SELECTED EXTRACT Block Start
Nominations for the Outstanding Publication on New Zealand Ecology for 2019 are now closed.
The purpose of this award is to recognise a publication made in the last three years that has made an outstanding contribution to our understanding and/or management of ecosystems (terrestrial, aquatic or marine) in New Zealand or its dependencies (including the Ross Dependency). Publications may take the form of peer-reviewed journal articles, book chapters or books. They are not restricted to articles in the New Zealand Journal of Ecology, although these are eligible for nomination.
The Society awards recipients a $250 prize.
If possible, nominations should include a brief comment on publication’s significance. The nominee should typically be the senior author or sole author of the paper.
Nominations for the 2019 award must have a first publication date (including online early) of 1 January 2017 or later.
Past Recipients: Outstanding publication on New Zealand Ecology
This award was offered for the first time in 2014.
2018. Alex Boast, Manaaki Whenua Landcare Research for the paper:
Boast, A., Weyrich, L., Wood, J., Metcalf, J., Knight, R., & Cooper, A. (2018). Coprolites reveal ecological interactions lost with the extinction of New Zealand birds. Proceedings of the National Academy of Sciences 115(7): 1546-1551.
SELECTED EXTRACT Block End
YOUR TASKS:
1. List every author named in the 2018 paper citation in the text on the New Zealand ecology publication award.
2. Resume the text on the New Zealand ecology publication award, writing on from the end of its last line.
PROVIDED DATA Block Start
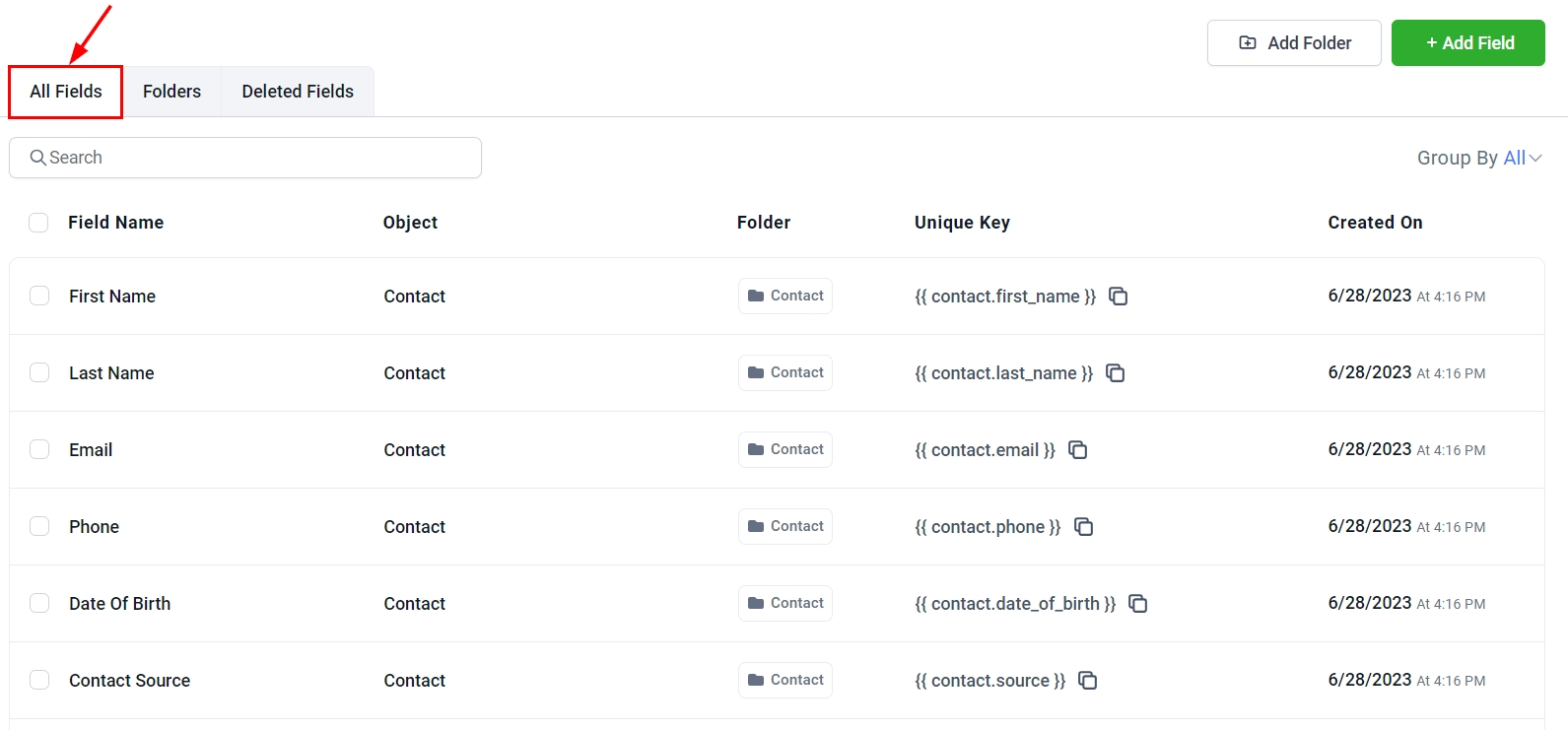
Task: Copy the contact.last_name unique key
Action: (x=1115, y=373)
PROVIDED DATA Block End
LIST OF ANSWERS:
1. Boast, A.; Weyrich, L.; Wood, J.; Metcalf, J.; Knight, R.; Cooper, A.

2.
2016. Janet Wilmshurst, Landcare Research for the paper:
Wilmshurst JM, Moar NT, Wood JR, Bellingham PJ, Findlater AM, Robinson JJ and Stone C 2013. Use of pollen and ancient DNA as conservation baselines for offshore islands in New Zealand. Conservation Biology 28(1): 202-212.
2015. Josie Galbraith, University of Auckland for the paper:
Galbraith, J.A., Beggs, J.R., Jones, D.N. and Stanley, M.C., 2015. Supplementary feeding restructures urban bird communities. Proceedings of the National Academy of Sciences, 112(20), pp.E2648-E2657.
2014. Grant Norbury, Landcare Research, for the paper:
Norbury, G., Byrom A., Pech R., Smith J., Clarke D., Anderson D., and Forrester G.. 2013. Invasive mammals and habitat modification interact to generate unforeseen outcomes for indigenous fauna. Ecological Applications 23:1707–1721.